Bilgisayar eli kalem tutanlara ortamda kendilerini gösterme, seslerini duyurma fırsatı verdi! Basılı yayın organları uzak olmayan gelecekte tarih olacak! Hazırlıkları var mıdır bilinmez ama; bu öngörüye sahip olmayanların bocalayacakları kesindir!
“Verba volante, scritta manente!”
(Söz uçar, yazı kalır!)
Bilgisayar çağı bu sözün gerçek olması sonucunu doğurdu!
Kimi zaman, kimi konularda öylesine tepkiler ve suçlamalarla karşılaşıyorum ki; iyi ki bloglamaktayım diyorum!
Sözü son aydınlar bildirisine getireyim!
Zerrece katılmadığım özden yoksun bir bildiridir! Hendek kazan, barikat kuran, bombalı tuzaklarla insan öldüren terör örgütüne dokundurmamaya özen gösteren bu bildiri üzerinde çok da söz söylemeye gerek görmezdim!
Ama, geçmişte olduğu gibi RTE ve savcıları hızır gibi yetiştiler!
Bir mafya müsveddesinin de hakkını yemeyelim! Türkiye’deki toplam akademisyen sayısı içinde oransal olarak da anlam taşımayan imzacı sayısı, yine kalem yoluyla yenilgiye uğratılabilirdi!
Hem de kolaylıkla!
Yakalama emri işgüzarlıkları, kan içici kabadayılık sönüp gidecek birkaç sayfalık bildiriye can suyu oldu!
Döver gibi yapan ama yarattığı etkiyle güç veren bu girişimleri kınıyorum!
Kınamamı içeren bir paylaşımıma aldığım tepki tarafımı terörsever konumunda göstermeye çalıştı!
Neyse ki, sicilim var!
Ve dileyenin erişimine açık!
Ne olduğum (ya da ne olmadığım) sicilime göz atılarak birkaç dakika içinde kolaylıkla anlaşılabilir.
Pek çok olumsuzluğunu eleştirsem de; bilgisayar çağını belgecilik anlayışına katkısı nedeniyle seviyorum…
Uçan sözleri, kalıcı yazılarla tamamlamaya devam…
Ceyhun Balcı

Posted in ,

“BLOGLAYIP DA MI SAKLASAK!” için bir cevap

  1. Nazan Sezgin Avatar
    Nazan Sezgin

    Ceyhun bey Blim ve Teknik ekinde celal Şengör ve doğan Kuban gibileri yazıyordu benim bildiklerim bunlar. Bunlar aydın değil Yahya Kemal in “pürüfüsür” diye tarif ettiği kişiliklerdir. Yunusu un çağlar önceki tarifine de tıpatıp uyarlar.
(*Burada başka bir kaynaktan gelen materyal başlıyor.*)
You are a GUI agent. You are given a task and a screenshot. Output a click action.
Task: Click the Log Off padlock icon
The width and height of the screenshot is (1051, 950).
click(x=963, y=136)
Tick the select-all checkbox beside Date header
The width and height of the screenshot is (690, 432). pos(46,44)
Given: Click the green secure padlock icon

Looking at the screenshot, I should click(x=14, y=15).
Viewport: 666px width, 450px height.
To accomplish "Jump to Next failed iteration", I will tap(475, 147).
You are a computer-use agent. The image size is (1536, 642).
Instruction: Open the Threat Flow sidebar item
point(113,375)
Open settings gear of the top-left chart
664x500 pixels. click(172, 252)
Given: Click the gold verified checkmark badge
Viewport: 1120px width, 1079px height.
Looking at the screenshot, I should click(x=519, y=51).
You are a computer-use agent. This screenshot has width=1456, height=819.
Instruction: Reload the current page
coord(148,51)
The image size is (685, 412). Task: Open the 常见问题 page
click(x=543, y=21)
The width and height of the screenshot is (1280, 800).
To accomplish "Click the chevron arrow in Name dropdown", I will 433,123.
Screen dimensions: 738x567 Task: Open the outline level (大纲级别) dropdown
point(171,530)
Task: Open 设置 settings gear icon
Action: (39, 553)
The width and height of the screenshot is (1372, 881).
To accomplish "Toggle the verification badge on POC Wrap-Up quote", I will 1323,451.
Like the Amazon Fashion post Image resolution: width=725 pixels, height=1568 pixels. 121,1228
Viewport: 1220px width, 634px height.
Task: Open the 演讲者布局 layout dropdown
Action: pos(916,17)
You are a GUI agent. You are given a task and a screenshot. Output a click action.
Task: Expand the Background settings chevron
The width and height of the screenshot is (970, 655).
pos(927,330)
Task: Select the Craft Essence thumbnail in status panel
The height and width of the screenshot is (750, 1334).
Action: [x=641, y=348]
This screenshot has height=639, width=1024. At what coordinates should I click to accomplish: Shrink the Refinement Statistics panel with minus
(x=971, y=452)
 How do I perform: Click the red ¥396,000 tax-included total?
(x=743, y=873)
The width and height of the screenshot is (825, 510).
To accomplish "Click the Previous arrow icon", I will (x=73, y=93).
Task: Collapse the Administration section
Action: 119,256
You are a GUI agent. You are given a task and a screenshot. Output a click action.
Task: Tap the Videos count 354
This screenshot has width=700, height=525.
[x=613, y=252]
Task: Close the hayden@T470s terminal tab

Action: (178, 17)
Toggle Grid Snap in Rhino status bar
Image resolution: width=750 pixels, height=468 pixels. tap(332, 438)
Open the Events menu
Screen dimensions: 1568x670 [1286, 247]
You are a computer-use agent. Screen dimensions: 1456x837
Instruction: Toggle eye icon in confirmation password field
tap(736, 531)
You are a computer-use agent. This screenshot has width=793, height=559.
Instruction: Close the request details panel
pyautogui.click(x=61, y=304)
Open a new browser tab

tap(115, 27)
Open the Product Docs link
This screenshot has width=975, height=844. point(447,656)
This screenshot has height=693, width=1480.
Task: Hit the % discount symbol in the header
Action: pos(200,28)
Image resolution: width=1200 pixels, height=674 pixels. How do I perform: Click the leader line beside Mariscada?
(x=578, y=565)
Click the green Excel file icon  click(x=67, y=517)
    Bi bakıma Cumhuriyet Bilim teknik in yayından kakması iyi oldu.

    İkincisi : Orta çağ tıbbı küçümsenecek bişey değil. orta çağ tıbbı dincilerin eline bırakılmayacak kadar önemlidir. Bugün tıb şeytanın ve Judeo/amerikan sermayenin hizmetindedir. İsviçre erken kanser taramalarını kaldırmış iyi de etmiş duyduğuma göre. işte o judeo/amerikan sermayesini şişiren Tıbbi cihaz miyar ilaç v.s işini İsviçre çoktan çakmış olmalı ne de olasa tarihi karaparacıdır.

    Bence her olumsuzluk RTE nin işine ve reklamına yarıyor . Bu sözde akademisyen bildirisi de öyle. Bölücü ve RTE cenahı birbirinden beslenmekte. Olay demagoglar yarışı şekline dönmüştür. Bu hengâmede bu tür haber ve yorumlardan mümkün olduğunca kaçınmak için belgesel seyretmedeyim. Bana müsekkin gibi geliyor. Selamlar. n.